• Consigne A:
Relevez, dans le texte sur la co-intégration, toutes les phrases qui se terminent par un point d'interrogation.
• Consigne B:
Recopiez à l'identique un passage du texte sur la co-intégration : commencez aux mots « Cette dynamique appelle » et arrêtez-vous après les mots « et de l'universel. ».

• Texte fourni:
◇ ◇ ◇

À ce moment du débat qui se joue entre tous les Québécois que nous sommes, l'expression d'intégration devrait être remplacée par celle de co-intégration. La question que pose l'intégration est la suivante: comment les immigrants doivent ils habiter le pays? Celle que soulève la co-intégration est plutôt celle-ci: ce pays, qui est aujourd'hui à nous tous, comment devons-nous ensemble l'habiter?
Cette dynamique appelle le récit d'une aventure à écrire ensemble. De quoi chaque culture doit-elle se délester -- sans tomber dans l'anomie -- pour qu'on puisse bâtir un avenir de coexistence de nos différences et assurer la permanence des valeurs fondamentales qui définissent la citoyenneté, l'égalité et l'être humain? [...]
L'arrouhsatou: le compromis dans l'islam
Je suis musulman et pratiquant. Je n'ai jamais pu imaginer une religion qui n'ait pas pour mission fondamentale de contribuer au bien commun d'une société et au progrès de l'humanité. Ne voir une religion que dans ce qui autorise sa réception par ses fidèles, c'est la mutiler et ne pas la saisir dans sa capacité de capture de l'intersocialisation et de l'universel.

◇ ◇ ◇

• Données fournies:
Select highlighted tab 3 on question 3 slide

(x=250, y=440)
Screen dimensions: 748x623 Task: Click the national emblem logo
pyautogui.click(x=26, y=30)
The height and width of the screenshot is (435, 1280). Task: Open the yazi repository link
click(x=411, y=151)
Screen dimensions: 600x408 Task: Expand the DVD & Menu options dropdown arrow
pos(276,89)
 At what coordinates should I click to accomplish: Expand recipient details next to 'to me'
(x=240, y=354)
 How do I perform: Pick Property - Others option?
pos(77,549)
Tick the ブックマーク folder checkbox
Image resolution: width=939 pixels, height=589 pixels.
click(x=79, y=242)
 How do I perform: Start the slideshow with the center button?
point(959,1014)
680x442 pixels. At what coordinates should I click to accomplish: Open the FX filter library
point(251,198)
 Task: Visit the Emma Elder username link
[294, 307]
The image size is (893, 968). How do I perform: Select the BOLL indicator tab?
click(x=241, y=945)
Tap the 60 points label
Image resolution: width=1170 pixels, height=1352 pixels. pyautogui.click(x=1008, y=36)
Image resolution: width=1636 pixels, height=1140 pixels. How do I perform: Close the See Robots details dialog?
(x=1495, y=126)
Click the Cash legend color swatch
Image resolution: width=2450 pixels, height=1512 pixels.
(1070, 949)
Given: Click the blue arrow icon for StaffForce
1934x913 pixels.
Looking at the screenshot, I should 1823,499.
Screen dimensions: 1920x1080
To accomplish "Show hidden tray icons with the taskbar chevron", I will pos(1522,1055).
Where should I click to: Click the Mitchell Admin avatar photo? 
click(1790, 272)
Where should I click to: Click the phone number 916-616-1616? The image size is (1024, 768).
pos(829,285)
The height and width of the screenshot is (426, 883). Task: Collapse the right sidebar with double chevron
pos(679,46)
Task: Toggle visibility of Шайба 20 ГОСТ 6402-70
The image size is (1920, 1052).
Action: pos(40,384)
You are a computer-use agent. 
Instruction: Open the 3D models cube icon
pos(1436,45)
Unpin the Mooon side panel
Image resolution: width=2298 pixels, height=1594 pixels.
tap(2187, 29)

◇ ◇ ◇

• Réponse complète A:
- La question que pose l'intégration est la suivante: comment les immigrants doivent ils habiter le pays?
- Celle que soulève la co-intégration est plutôt celle-ci: ce pays, qui est aujourd'hui à nous tous, comment devons-nous ensemble l'habiter?
- De quoi chaque culture doit-elle se délester -- sans tomber dans l'anomie -- pour qu'on puisse bâtir un avenir de coexistence de nos différences et assurer la permanence des valeurs fondamentales qui définissent la citoyenneté, l'égalité et l'être humain?

• Réponse complète B:
Cette dynamique appelle le récit d'une aventure à écrire ensemble. De quoi chaque culture doit-elle se délester -- sans tomber dans l'anomie -- pour qu'on puisse bâtir un avenir de coexistence de nos différences et assurer la permanence des valeurs fondamentales qui définissent la citoyenneté, l'égalité et l'être humain? [...]
L'arrouhsatou: le compromis dans l'islam
Je suis musulman et pratiquant. Je n'ai jamais pu imaginer une religion qui n'ait pas pour mission fondamentale de contribuer au bien commun d'une société et au progrès de l'humanité. Ne voir une religion que dans ce qui autorise sa réception par ses fidèles, c'est la mutiler et ne pas la saisir dans sa capacité de capture de l'intersocialisation et de l'universel.